Немного передохнув, они сели на лошадей. Туз был так высушен, что Мудей даже не заточился, когда тот примостился позади Ворона; Вовкулака взял к себе на Тасю Гараська, лёгкий Бегу подсадил на своего коня Босого. Так они переехали по полю в ближнюю Михайловскую дубраву, чтобы перепрятаться, разглядеть, или никто их не вынюхал, а тогда уже добываться в Лебединский лес.

В дубраве разожгли костры, поджарили на выструганных шпичках старого прижелклого сала, еще и напекли поздних грибов-моховиков, достоявших между дубами до глубокой осени. И вот атаман Туз, словно отогревшись, вдруг стал прощаться: мол, благодарим, товарищество, за порятовку, спасибо за хлеб-соль и добытое оружие, но нам теперь в другую сторону; не будем вам доставлять хлопот, сами уже доберемся «домой», где нас ждет работа и, возможно, выглядит еще не один вольный казак, не закопавший своего самопала в землю.

При этих атамановых словах Гарасько и Босой тоже встали, расправили плечи, как будто уж совсем оклигали-отживились на сале и печеных моховиках или, может, вдохновлялись силы из дубового леса, терпко пахнущие листьями и волей. Чёрный Ворон их не разивал, не приглашал дальше идти вместе, так как знал, что то такое — вернуться к своим с того света: если Бог спасает жизнь повстанцу, то, получается, благословляет в отместку.
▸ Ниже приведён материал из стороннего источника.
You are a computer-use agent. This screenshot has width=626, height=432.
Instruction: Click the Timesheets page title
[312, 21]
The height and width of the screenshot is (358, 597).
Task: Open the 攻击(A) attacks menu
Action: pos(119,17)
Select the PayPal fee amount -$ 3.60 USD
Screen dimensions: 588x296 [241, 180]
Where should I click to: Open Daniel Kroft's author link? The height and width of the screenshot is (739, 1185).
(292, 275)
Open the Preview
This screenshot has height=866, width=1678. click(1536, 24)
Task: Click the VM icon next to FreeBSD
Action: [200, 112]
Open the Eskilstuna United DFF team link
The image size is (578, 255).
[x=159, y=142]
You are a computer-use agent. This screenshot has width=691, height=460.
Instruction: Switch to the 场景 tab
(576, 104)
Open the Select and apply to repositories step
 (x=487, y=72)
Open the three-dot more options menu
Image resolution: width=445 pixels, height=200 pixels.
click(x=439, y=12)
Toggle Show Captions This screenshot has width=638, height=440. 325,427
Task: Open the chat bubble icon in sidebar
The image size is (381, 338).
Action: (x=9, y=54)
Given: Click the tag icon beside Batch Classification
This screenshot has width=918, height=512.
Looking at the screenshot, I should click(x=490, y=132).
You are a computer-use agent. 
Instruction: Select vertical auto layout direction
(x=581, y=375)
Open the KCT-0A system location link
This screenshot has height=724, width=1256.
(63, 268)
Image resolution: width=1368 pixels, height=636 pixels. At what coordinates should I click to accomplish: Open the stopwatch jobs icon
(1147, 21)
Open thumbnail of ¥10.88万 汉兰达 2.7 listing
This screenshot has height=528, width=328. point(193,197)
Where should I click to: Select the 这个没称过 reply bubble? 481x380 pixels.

Туз попросил на дорогу только спичек и горсть табака, а от хлеба отказался — на хуторах еще не перевелись люди, которые примут их, обогреют и накормят. Он с достоинством пожал руки всем казакам, потом подошел к Черному Ворону и, задержав его ладонь при этом, сказал:

— Прощай, атаман. Такое время, что может больше не увидимся. Но… — на его губах задрожала сумовитая улыбка, — еднако история когда-нибудь скажет, кто мы были и где делись.

Они двинулись в сторону Тарасовки. Худющи, облеченные в благенькое дрантя, простоволосые, с ружьями за плечами, они пошли поважением, перевальцом, но той упруго-размеренной походкой, к которой взывал их лес. И все трое одновременно растворились в лесу так быстро и незаметно, как будто и сами стали деревьями.